SOURCE MATERIAL
- - -

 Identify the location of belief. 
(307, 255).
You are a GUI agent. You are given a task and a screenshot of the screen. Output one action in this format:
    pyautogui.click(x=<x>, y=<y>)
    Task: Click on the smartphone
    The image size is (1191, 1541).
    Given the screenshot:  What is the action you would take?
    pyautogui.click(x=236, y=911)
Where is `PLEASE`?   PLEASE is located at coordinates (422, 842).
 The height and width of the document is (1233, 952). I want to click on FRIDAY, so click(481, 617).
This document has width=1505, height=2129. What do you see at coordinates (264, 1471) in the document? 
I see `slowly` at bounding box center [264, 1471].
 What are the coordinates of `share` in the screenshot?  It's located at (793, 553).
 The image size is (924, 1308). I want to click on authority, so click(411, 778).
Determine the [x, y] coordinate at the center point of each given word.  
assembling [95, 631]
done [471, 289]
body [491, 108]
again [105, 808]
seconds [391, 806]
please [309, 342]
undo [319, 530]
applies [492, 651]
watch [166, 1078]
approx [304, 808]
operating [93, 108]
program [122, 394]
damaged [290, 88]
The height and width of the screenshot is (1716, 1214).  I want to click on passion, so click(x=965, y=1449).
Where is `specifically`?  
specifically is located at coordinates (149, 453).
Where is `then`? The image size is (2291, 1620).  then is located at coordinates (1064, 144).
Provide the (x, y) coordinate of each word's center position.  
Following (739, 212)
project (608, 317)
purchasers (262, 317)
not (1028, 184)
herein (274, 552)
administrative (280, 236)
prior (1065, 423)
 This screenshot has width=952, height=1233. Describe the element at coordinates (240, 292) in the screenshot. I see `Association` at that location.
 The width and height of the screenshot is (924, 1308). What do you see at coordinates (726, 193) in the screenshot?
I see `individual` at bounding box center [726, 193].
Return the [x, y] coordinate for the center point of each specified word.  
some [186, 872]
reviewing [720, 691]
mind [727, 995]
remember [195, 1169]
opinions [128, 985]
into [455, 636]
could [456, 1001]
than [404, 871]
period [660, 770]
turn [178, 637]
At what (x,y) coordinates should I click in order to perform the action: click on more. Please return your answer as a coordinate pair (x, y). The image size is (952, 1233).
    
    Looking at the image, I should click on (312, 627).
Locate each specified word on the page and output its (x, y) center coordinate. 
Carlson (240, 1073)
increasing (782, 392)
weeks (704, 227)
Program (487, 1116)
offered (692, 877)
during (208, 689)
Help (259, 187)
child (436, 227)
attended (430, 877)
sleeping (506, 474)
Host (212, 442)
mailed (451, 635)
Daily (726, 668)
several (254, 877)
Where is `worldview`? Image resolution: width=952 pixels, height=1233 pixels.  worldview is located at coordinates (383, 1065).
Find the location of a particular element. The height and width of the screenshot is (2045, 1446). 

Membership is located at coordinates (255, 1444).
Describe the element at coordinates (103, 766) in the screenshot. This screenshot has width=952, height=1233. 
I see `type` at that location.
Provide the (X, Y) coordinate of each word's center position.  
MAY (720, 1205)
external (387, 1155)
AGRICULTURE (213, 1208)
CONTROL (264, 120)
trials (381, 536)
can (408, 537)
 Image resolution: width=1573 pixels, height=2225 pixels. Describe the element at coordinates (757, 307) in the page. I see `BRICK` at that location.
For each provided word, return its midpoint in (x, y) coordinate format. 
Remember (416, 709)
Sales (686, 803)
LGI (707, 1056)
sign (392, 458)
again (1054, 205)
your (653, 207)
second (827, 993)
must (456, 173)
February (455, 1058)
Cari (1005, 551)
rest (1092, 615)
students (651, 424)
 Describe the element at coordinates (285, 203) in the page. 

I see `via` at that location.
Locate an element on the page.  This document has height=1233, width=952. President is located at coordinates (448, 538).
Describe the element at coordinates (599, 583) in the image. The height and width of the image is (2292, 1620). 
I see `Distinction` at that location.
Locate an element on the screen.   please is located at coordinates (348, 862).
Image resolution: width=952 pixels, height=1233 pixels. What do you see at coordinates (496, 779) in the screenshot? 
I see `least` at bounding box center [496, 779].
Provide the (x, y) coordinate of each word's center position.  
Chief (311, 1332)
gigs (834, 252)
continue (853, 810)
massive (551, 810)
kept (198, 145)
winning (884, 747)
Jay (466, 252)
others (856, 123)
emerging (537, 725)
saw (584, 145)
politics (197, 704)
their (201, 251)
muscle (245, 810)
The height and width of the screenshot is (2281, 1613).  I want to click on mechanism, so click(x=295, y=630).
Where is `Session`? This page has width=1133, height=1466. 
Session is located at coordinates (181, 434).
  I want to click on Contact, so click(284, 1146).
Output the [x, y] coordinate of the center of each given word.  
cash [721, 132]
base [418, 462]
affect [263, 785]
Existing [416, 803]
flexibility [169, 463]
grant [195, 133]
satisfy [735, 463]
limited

- - -

EXERCISE INSTRUCTIONS
Reproduce the listing lines starting at the line that contains "mind [727, 995]" and ending at the line that contains "Looking at the", swapping "period" for "interval" and leaving everything else the same.

WRITTEN REPLY
mind [727, 995]
remember [195, 1169]
opinions [128, 985]
into [455, 636]
could [456, 1001]
than [404, 871]
interval [660, 770]
turn [178, 637]
At what (x,y) coordinates should I click in order to perform the action: click on more. Please return your answer as a coordinate pair (x, y). The image size is (952, 1233).
    
    Looking at the image, I should click on (312, 627).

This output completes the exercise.